Thiago de Paula Oliveira

Details

This function computes pairwise Lin's Concordance Correlation Coefficient (CCC) between methods in a repeated-measures design using a U-statistics-based nonparametric estimator proposed by Carrasco et al. (2013). It is computationally efficient and robust, particularly for large-scale or balanced longitudinal designs.

Lin's CCC is defined as $$ \rho_c = \frac{2 \cdot \mathrm{cov}(X, Y)}{\sigma_X^2 + \sigma_Y^2 + (\mu_X - \mu_Y)^2} $$ where:

  • \(X\) and \(Y\) are paired measurements from two methods.
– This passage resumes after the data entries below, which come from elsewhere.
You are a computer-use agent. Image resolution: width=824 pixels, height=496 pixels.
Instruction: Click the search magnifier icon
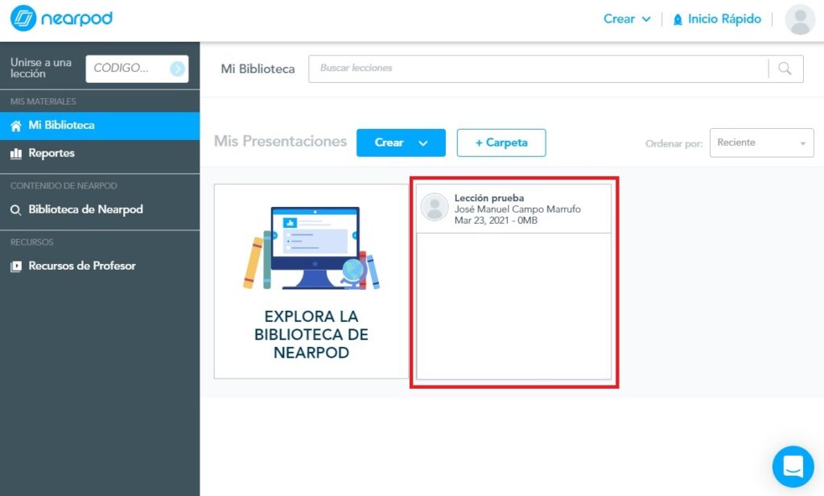tap(785, 68)
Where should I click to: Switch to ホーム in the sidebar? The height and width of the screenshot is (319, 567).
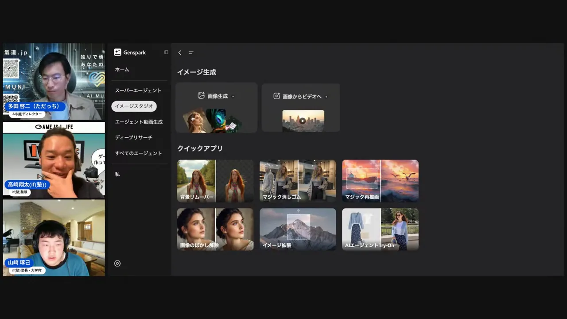pos(122,70)
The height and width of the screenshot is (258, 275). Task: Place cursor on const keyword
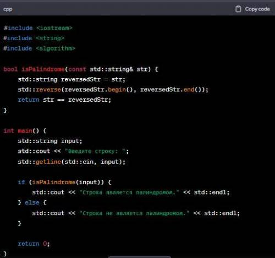(x=77, y=69)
  • \(\mu_X\), \(\mu_Y\) are means, and \(\sigma_X^2\), \(\sigma_Y^2\) are variances.

U-statistics Estimation

For repeated measures across \(T\) time points and \(n\) subjects we assume

  • all \(n(n-1)\) pairs of subjects are considered to compute a U-statistic estimator for within-method and cross-method distances.

  • if delta > 0, pairwise distances are raised to a power before applying a time-weighted kernel matrix \(D\).
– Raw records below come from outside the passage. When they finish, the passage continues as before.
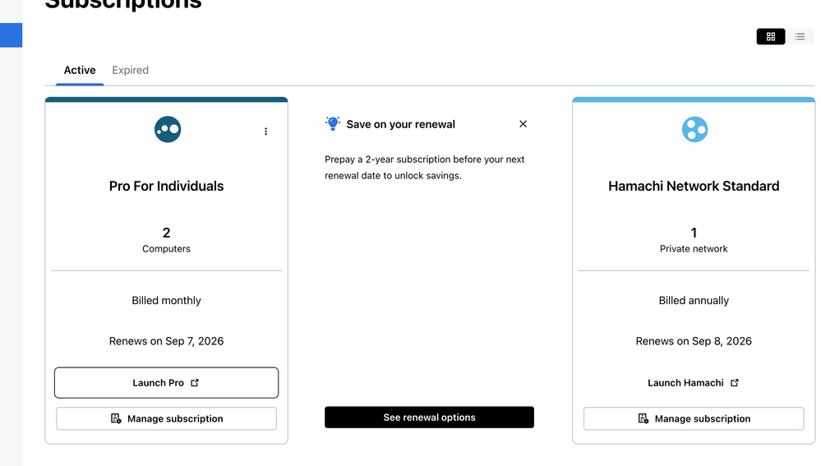Dismiss the Save on your renewal banner
Image resolution: width=821 pixels, height=466 pixels.
[523, 124]
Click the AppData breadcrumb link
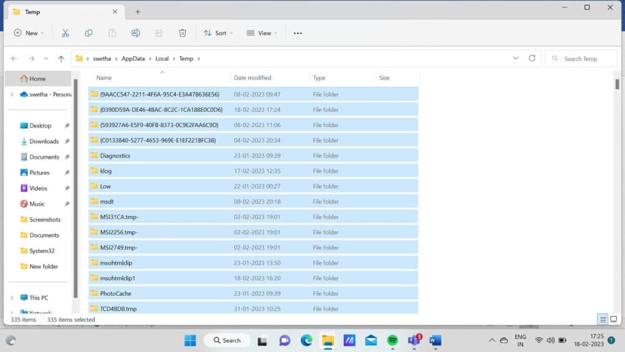The height and width of the screenshot is (352, 625). [133, 59]
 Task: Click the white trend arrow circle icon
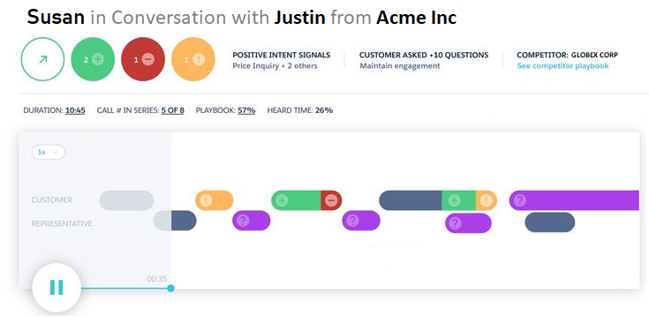point(42,59)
  • if delta = 0, the method reduces to a version similar to a repeated-measures kappa.

Confidence Intervals

Confidence intervals are constructed using a Fisher Z-transformation of the CCC. Specifically,

  • The CCC is transformed using \(Z = 0.5 \log((1 + \rho_c) / (1 - \rho_c))\).

  • Standard errors are computed from the asymptotic variance of the U-statistic.

  • Normal-based intervals are computed on the Z-scale and then back-transformed to the CCC scale.

Assumptions

  • The design must be balanced, where all subjects must have complete observations for all methods and time points.

  • The method is nonparametric and does not require assumptions of normality or linear mixed effects.

  • Weights (Dmat) allow differential importance of time points.

For unbalanced or complex hierarchical data (e.g., missing timepoints, covariate adjustments), consider using ccc_lmm_reml, which uses a variance components approach via linear mixed models.

References

Lin L (1989). A concordance correlation coefficient to evaluate reproducibility. Biometrics, 45: 255-268.

Lin L (2000). A note on the concordance correlation coefficient. Biometrics, 56: 324-325.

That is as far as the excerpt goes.